Intermittent prophylactic pulsed treatment with moxifloxacin resulted in a 19% reduction in the odds of exacerbation in the ITT population and a 25% reduction in the PP EOT population in this study. This corresponds to NNTs of 28 and 19, respectively. Pre-specified subgroup analyses demonstrated that the reduction in exacerbations with moxifloxacin was seen in COPD of all severity categories, among smokers and ex-smokers, and in patients receiving concomitant COPD treatments including inhaled steroids and long-acting bronchodilators. In a post-hoc analysis, a larger (45%) reduction in the odds of exacerbation, corresponding to an NNT of 7, was seen among patients who reported purulent/mucopurulent sputum at baseline. The extent of reduction in exacerbations in these patients is similar to that seen with long-acting bronchodilators and inhaled steroids in recent clinical trials in COPD [21–26]. In a study with bronchoscopic sampling, sputum purulence was shown to be a reliable indicator of significant bronchial infection in patients with exacerbations of COPD . It is possible that sputum purulence is also a marker for chronic bronchial infection in stable COPD, thereby explaining the greater benefit with prophylactic antibiotic treatment in these patients.
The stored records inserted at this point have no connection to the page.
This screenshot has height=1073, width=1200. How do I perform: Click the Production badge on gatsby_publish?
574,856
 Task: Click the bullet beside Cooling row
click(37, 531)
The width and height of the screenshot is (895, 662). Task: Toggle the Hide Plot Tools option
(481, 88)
Intermittent moxifloxacin did not significantly improve overall health status, reduce rates of hospitalization or mortality, or slow the ongoing decline in lung function in COPD. The size and duration of the study were not adequate for these secondary end points. In the patient population recruited in this study, hospitalization and mortality rates were low, making it difficult to observe a difference between the two treatment groups. In terms of lung function, it is, perhaps, ambitious to expect improvements in underlying COPD in such a relatively short study of only six 5-day courses of an antibiotic.
There were more adverse events with moxifloxacin than with placebo, however, the overall levels of drug-related adverse events were low in both groups (9.3% with moxifloxacin and 3.8% with placebo) and comparable to findings in another large study with moxifloxacin in AECOPD . The most common treatment-related adverse events related to the gastrointestinal tract, which also resulted in more premature terminations (3.6% vs 1.8%, in the moxifloxacin- and placebo-treated groups, respectively; p = 0.07). C. difficile infection was not reported in any of the patients taking moxifloxacin.
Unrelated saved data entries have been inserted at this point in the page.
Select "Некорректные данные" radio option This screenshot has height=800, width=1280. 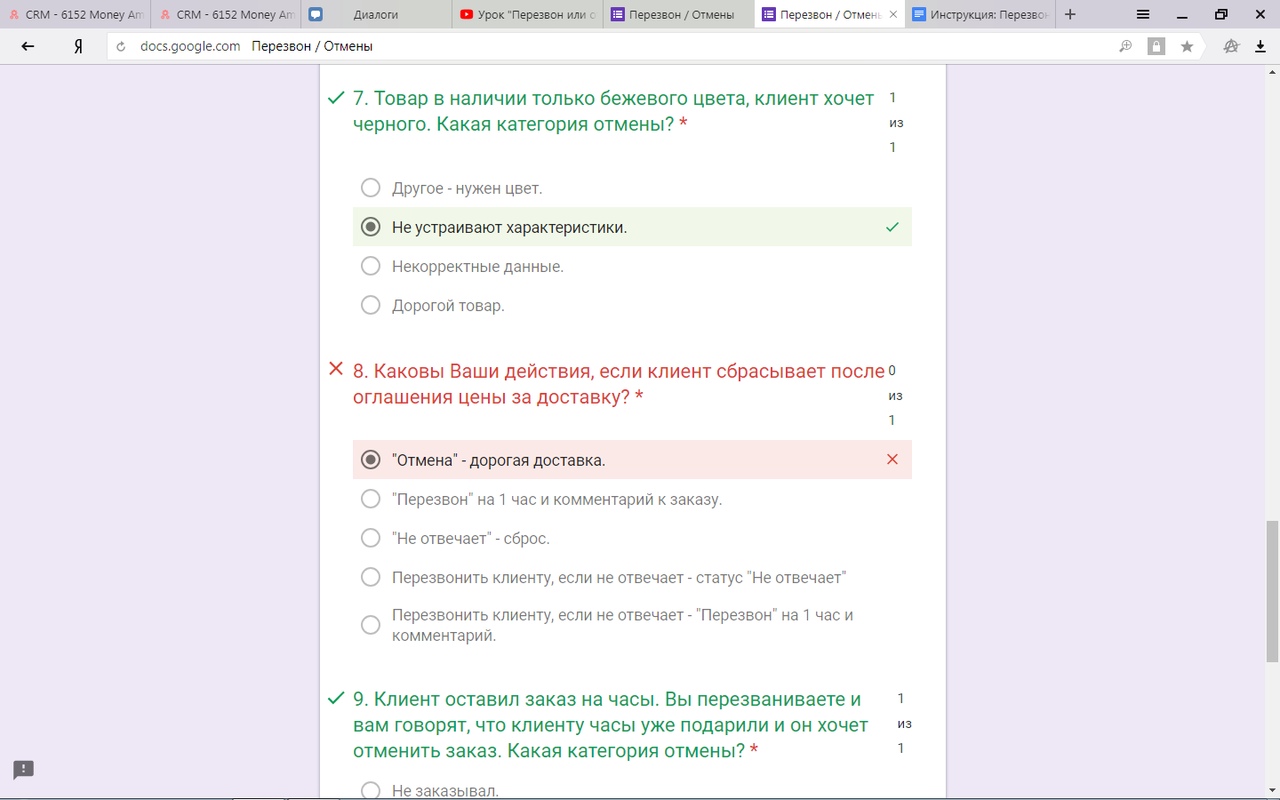pyautogui.click(x=371, y=266)
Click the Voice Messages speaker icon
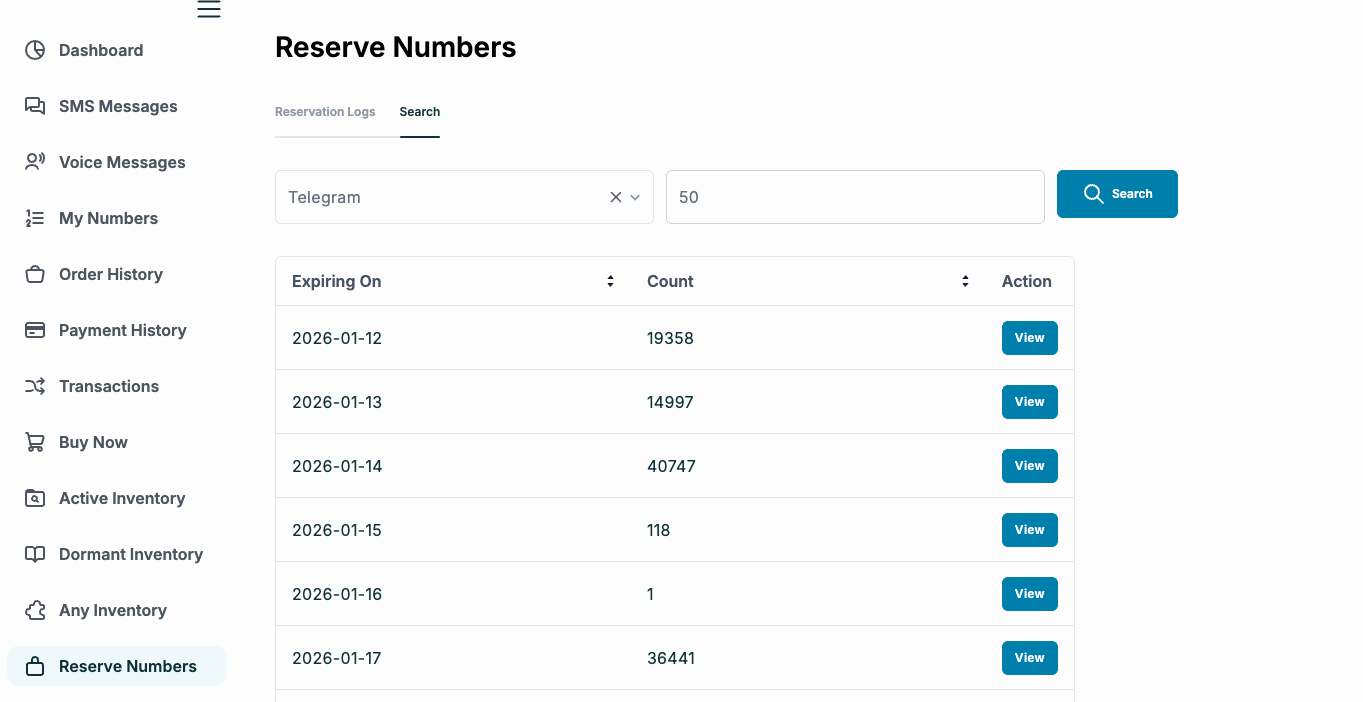 click(35, 162)
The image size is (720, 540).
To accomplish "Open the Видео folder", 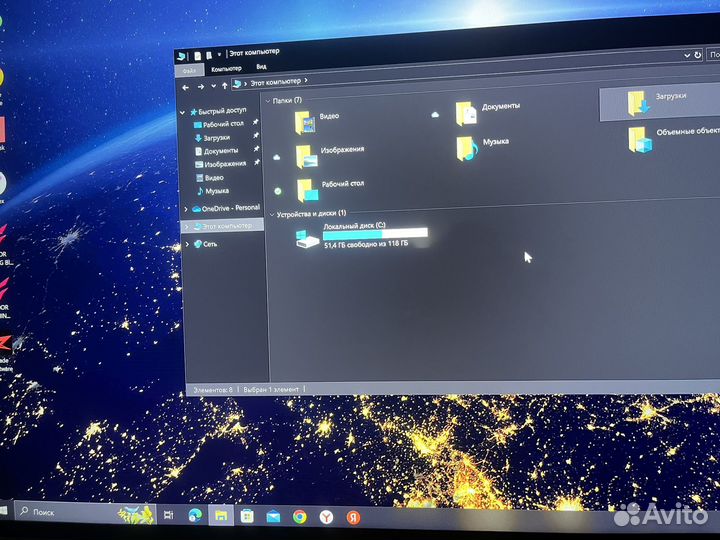I will [306, 121].
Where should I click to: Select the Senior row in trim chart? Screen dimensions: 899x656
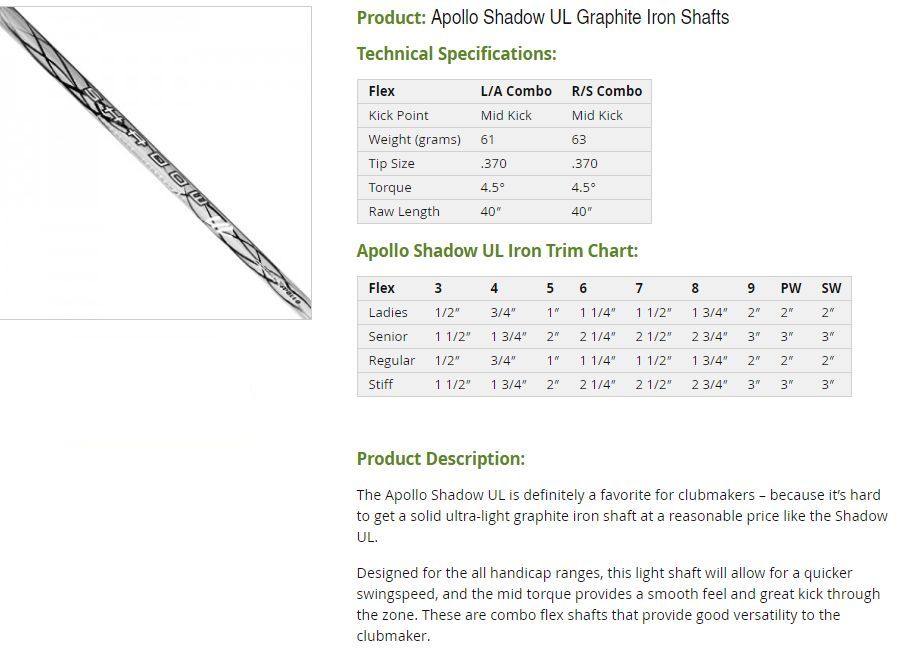(x=604, y=337)
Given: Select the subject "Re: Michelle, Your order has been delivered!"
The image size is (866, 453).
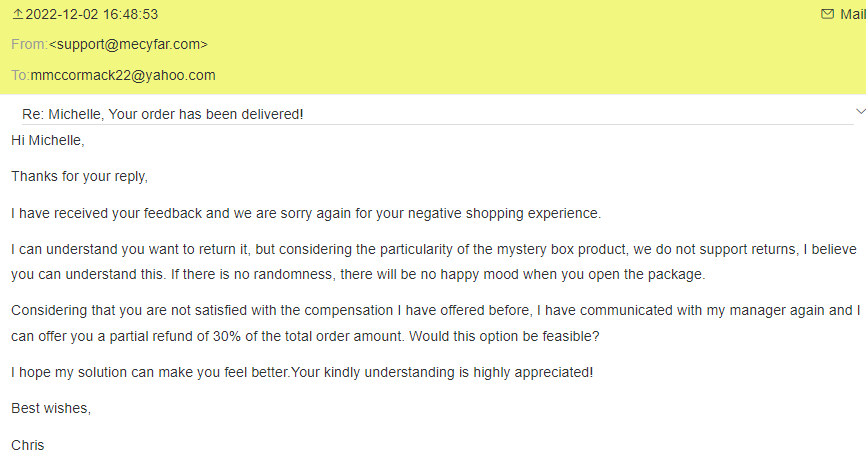Looking at the screenshot, I should [163, 114].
A major concern with antibiotic use is the emergence of resistant organisms. Regular monitoring of sputum flora and, in a subgroup, of faecal flora was therefore an essential part of the PULSE study. There was a transient increase in MIC of one strain of S. pneumoniae and three isolates of S. aureus. However, these isolates did not persist or cause exacerbations, and resistance emergence was not seen among patients in either moxifloxacin or placebo arms. The dosing regimen in PULSE was based on pharmacodynamic/pharmacokinetic principles, with intermittent dosing of a potent antibiotic at full doses, rather than use of therapeutic or subtherapeutic doses for prolonged periods. We speculate that such a dosing regimen was related to the lack of resistance emergence seen in this study although longer periods of observation are needed to confirm this. Patients who had colonization of moxifloxacin-resistant P. aeruginosa at baseline were excluded from this study but those with P. aeruginosa sensitive to moxifloxacin were included. The detection of P. aeruginosa with a higher MIC during the study than those present at screening/randomization suggests that patients colonized by this organism in the airway should not be considered for the therapeutic regimen described in this study. Further long-term studies are required to determine whether this type of intermittent preventive antibiotic therapy circumvents the development of resistant organisms.
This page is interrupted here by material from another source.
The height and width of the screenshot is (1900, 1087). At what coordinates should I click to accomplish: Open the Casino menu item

There are three main limitations of the present study. The first is that there were fewer than expected exacerbations, despite the use of a wider definition of an exacerbation to maximize the number of events; only 0.88 were reported in the placebo group compared with the predicted 1.4 exacerbations per patient during the 48-week study period, with approximately 50% of the placebo group experiencing no exacerbations during 48 weeks. This 'placebo' effect of reduced exacerbations has been observed in other clinical trials and is probably related to closer monitoring and better compliance with maintenance COPD treatments . Secondly, maintenance therapies for COPD, such as long-acting bronchodilators and inhaled steroids, which could affect frequency of exacerbations, were not standardized across all patients in this study. However, the frequency of such treatments did not differ between the treatment arms and benefit with moxifloxacin was seen in subgroups receiving such concomitant treatment. Finally, it is possible that some exacerbations were unreported due to the absence of daily monitoring [4, 28].
The use of inhaled steroid and long-acting bronchodilators, both anticholinergic and beta-agonists, does result in a reduction in exacerbations. However, in a recent trial, when inhaled salmeterol/fluticasone was added to tiotropium, there was no additional reduction in frequency of exacerbations . Current optimal therapy for COPD often does not result in an exacerbation-free patient. Increased incidence of pneumonia with inhaled steroids is an adverse effect when these drugs are used to reduce exacerbations [22, 30, 31]. Alternative approaches to reducing exacerbations are therefore required in some patients with COPD.